Process monitoring in Linux environment

clinux-developmentmultithreading

I'm trying to write a multi threaded/processes application and it need to know how to monitor a process from another process all the time.
So here is what I have, I have a 2 processes, each with multiple threads that handle the network part, then another 2 process also with multiple threads that interact with DB and with the network processes, what I need to do is that if for example one of the network processes goes down the DB process start sending to the live network process until the second one is up again.
I'm using fifo between the DB and the network process.

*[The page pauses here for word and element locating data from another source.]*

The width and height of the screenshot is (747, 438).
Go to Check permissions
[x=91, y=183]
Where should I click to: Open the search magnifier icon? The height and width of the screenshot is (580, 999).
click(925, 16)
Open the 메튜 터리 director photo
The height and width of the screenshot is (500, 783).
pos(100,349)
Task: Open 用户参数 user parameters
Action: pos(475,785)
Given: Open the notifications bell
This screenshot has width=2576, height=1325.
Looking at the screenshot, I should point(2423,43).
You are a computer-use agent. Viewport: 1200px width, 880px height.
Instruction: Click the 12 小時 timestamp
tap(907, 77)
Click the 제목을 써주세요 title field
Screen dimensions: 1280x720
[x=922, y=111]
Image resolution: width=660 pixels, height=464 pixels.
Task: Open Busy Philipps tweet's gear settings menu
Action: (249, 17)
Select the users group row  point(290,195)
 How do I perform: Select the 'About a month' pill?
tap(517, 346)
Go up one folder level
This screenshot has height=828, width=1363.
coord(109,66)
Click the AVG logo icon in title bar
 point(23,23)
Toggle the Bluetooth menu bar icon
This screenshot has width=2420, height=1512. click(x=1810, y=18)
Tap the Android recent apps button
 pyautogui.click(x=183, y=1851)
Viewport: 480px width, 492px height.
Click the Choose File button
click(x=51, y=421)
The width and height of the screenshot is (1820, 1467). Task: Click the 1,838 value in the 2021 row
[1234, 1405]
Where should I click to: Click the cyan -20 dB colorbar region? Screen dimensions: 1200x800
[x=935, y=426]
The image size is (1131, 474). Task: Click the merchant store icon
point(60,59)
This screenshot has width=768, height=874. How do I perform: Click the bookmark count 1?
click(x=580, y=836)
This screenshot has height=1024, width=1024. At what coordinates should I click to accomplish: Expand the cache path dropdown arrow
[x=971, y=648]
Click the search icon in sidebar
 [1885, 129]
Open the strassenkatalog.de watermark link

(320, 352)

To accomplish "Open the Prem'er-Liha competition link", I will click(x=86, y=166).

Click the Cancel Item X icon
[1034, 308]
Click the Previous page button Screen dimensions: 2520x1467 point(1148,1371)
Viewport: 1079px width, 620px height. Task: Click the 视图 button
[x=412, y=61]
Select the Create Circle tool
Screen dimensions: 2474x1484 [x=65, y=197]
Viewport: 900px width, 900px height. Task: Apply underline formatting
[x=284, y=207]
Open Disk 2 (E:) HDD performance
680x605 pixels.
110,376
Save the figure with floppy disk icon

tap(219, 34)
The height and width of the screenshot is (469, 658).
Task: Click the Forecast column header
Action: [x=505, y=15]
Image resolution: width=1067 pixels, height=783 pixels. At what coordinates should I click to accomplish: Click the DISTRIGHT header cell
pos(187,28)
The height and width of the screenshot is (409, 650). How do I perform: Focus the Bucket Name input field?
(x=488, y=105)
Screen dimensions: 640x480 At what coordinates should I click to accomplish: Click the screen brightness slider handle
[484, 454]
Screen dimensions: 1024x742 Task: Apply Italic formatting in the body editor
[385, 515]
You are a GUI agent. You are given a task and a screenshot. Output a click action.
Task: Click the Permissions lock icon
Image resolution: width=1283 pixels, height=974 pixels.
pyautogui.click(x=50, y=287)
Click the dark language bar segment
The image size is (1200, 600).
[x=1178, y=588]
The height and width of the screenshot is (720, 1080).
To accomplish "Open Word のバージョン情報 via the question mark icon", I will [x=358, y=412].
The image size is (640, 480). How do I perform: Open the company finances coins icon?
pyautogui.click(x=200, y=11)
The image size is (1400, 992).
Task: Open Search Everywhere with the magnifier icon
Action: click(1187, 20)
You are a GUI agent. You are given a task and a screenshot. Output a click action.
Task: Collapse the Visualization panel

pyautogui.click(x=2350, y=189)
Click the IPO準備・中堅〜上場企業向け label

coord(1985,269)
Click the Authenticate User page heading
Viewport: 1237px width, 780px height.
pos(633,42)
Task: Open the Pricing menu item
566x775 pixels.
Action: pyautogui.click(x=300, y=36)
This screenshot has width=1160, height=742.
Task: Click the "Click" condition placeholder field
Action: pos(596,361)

I was thinking of sending messages with message passing all the time but not sure whether this is a good idea or I need to use some other IPC for this issue, or probably neither is good and I need to use entirely something else?

Best Answer

I would say that you should not depend on this for routing the messages. I'd suggest having a single message queue that all network threads would pick messages from, so if one dies, all unprocessed messages eventually get picked up by the other (instead of some between the thread dying and the watchdog detecting it being send to black hole). The one during processing of which it crashed will still be lost, so you still need some resilience, but the disruption will be smaller.

Than you'd just have a watchdog to make sure there is always required number of threads running. The threads would send a message to the watchdog every n seconds and if no message is received from some thread for 3 or 4 times n, the watchdog would kill it and start new one.